Le pape affirme que les conservateurs américains « arriérés » ont remplacé la foi par l'idéologie

Jean Delaunay

Le pape affirme que les conservateurs américains « arriérés » ont remplacé la foi par l’idéologie

Le pape François a condamné « l’attitude très forte, organisée et réactionnaire » de l’Église américaine et a déclaré que la doctrine catholique permet un changement au fil du temps.

Le pape François a fustigé le « retard » de certains conservateurs de l’Église catholique américaine, affirmant qu’ils ont remplacé la foi par l’idéologie et qu’une compréhension correcte de la doctrine catholique permet un changement au fil du temps.

Les commentaires de François constituent une reconnaissance des divisions au sein de l’Église catholique américaine, divisée entre progressistes et conservateurs qui ont longtemps trouvé le soutien des papautés doctrinaires de Saint Jean-Paul II et de Benoît XVI, en particulier sur les questions de l’avortement et du mariage homosexuel. .

De nombreux conservateurs ont fustigé l’accent mis par François sur les questions de justice sociale telles que l’environnement et les pauvres, tout en qualifiant d’hérétique son ouverture à permettre aux catholiques divorcés et remariés civilement de recevoir les sacrements.

François a fait ces commentaires lors d’une réunion privée avec des membres portugais de son ordre religieux jésuite lors de sa visite à Lisbonne en août, mais ils viennent tout juste d’être révélés.

La revue jésuite La Civilta Cattolica, vérifiée par le Secrétariat d’État du Vatican, a publié lundi une transcription de la rencontre.

Au cours de la réunion, un jésuite portugais a déclaré à François qu’il avait souffert au cours d’une récente année sabbatique aux États-Unis parce qu’il avait rencontré de nombreux catholiques, y compris certains évêques américains, qui critiquaient les dix ans de papauté de François ainsi que les jésuites d’aujourd’hui.

L’Argentin de 86 ans a reconnu son point de vue, affirmant qu’il y avait « une attitude très forte, organisée et réactionnaire » au sein de l’Église américaine, qu’il a qualifiée d’« arriérée ».

Il a averti qu’une telle attitude conduit à un climat de fermeture, ce qui est une erreur.

« En faisant cela, vous perdez la véritable tradition et vous vous tournez vers les idéologies pour obtenir du soutien.
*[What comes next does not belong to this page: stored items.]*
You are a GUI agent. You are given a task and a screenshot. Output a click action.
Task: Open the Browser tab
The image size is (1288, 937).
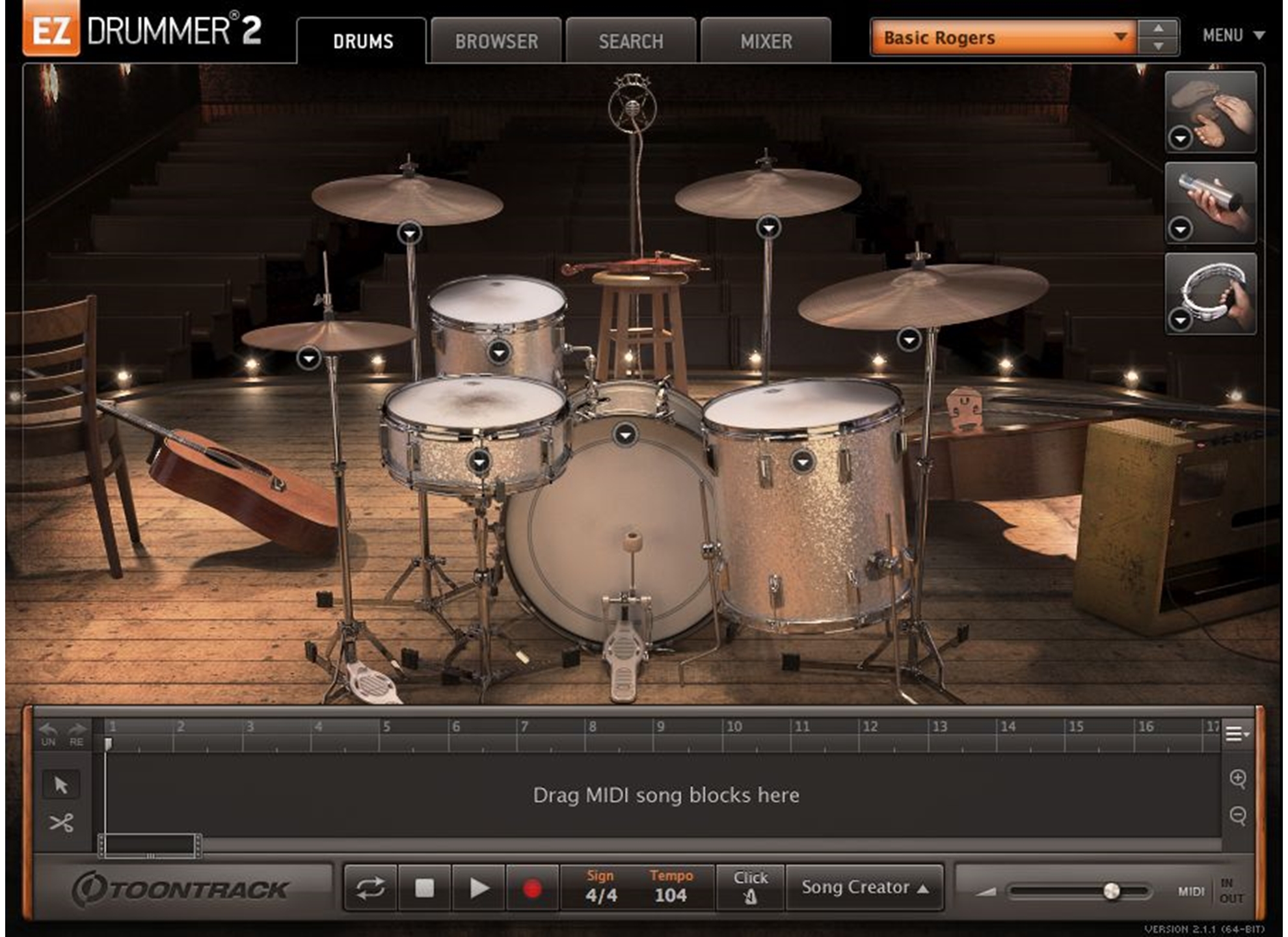[496, 42]
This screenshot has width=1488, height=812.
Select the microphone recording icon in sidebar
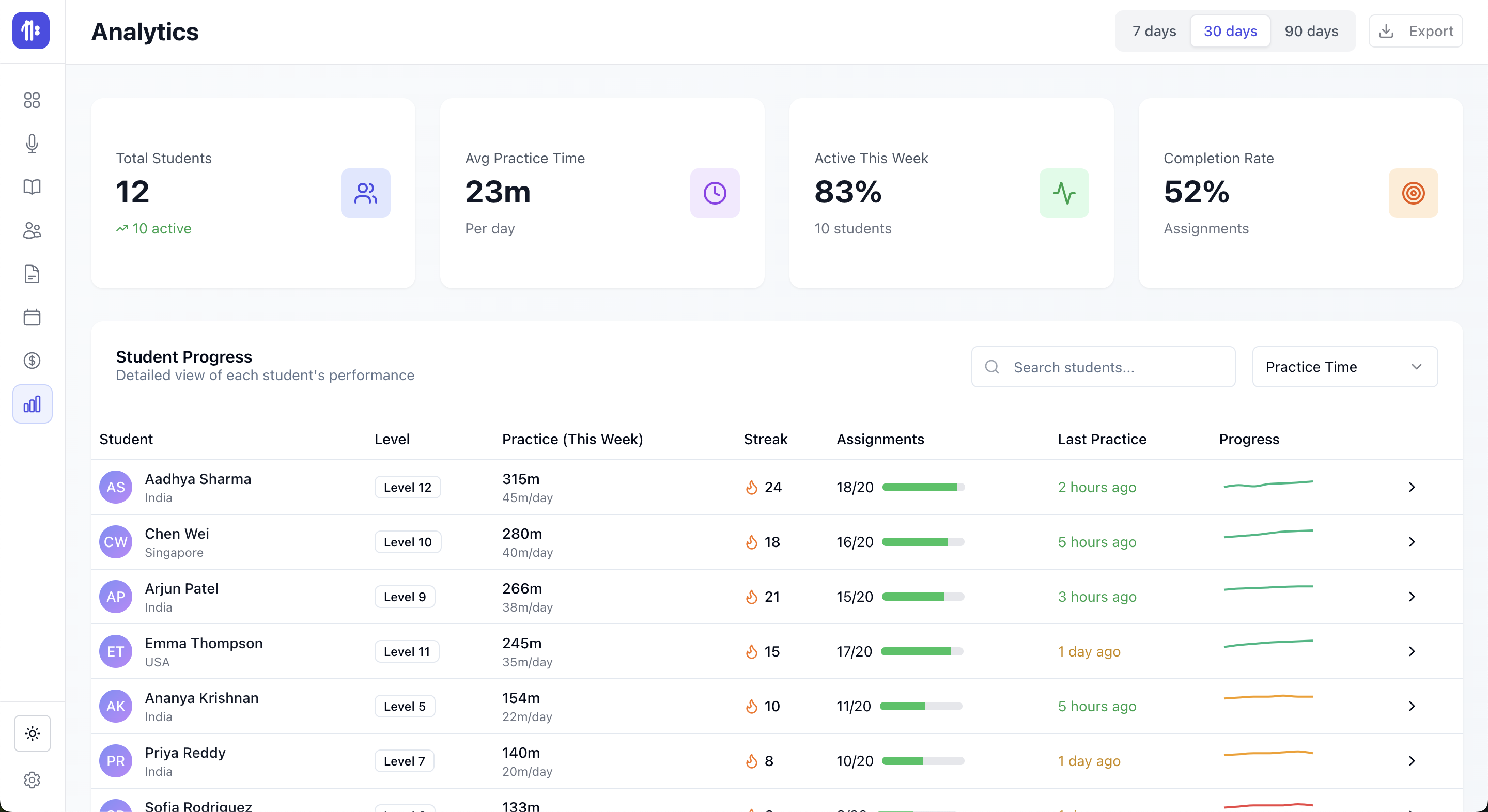pyautogui.click(x=32, y=144)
En d’autres termes, les idéologies remplacent la foi », a-t-il déclaré.

« La vision de la doctrine de l’Église comme monolithe est erronée », a-t-il ajouté. « Lorsque vous revenez en arrière, vous créez quelque chose de fermé, déconnecté des racines de l’Église », ce qui, selon lui, a des effets dévastateurs sur la moralité.
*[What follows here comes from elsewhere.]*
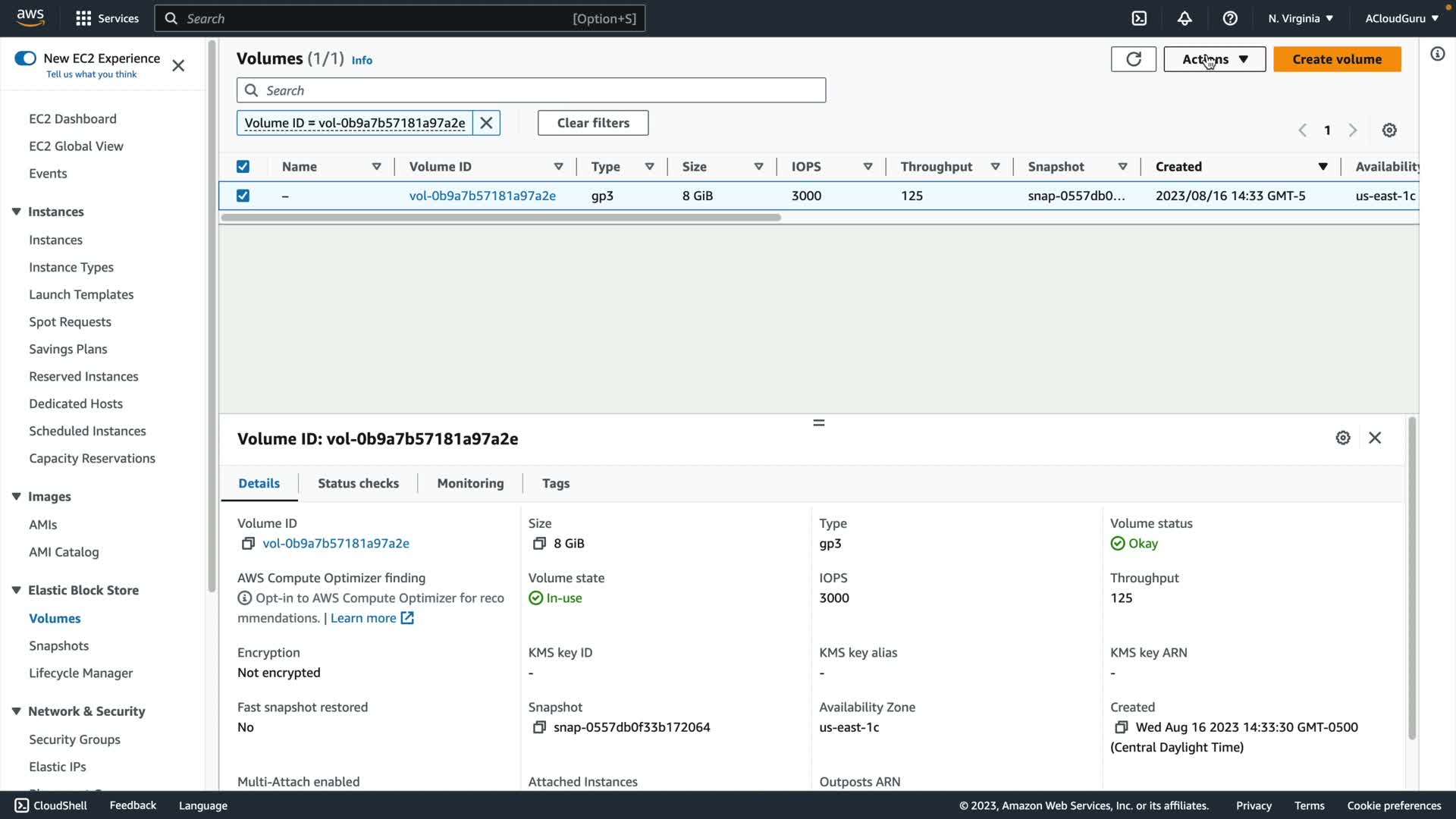Click the volumes table horizontal scrollbar
Viewport: 1456px width, 819px height.
500,218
« Je veux rappeler à ces gens que le retard ne sert à rien et qu’ils doivent comprendre qu’il existe une évolution correcte dans la compréhension des questions de foi et de morale », qui permet à la doctrine de progresser et de se consolider au fil du temps.

François a déjà reconnu les critiques adressées à lui par certains conservateurs américains, plaisantant un jour en disant que c’était un « honneur » d’être attaqué par les Américains.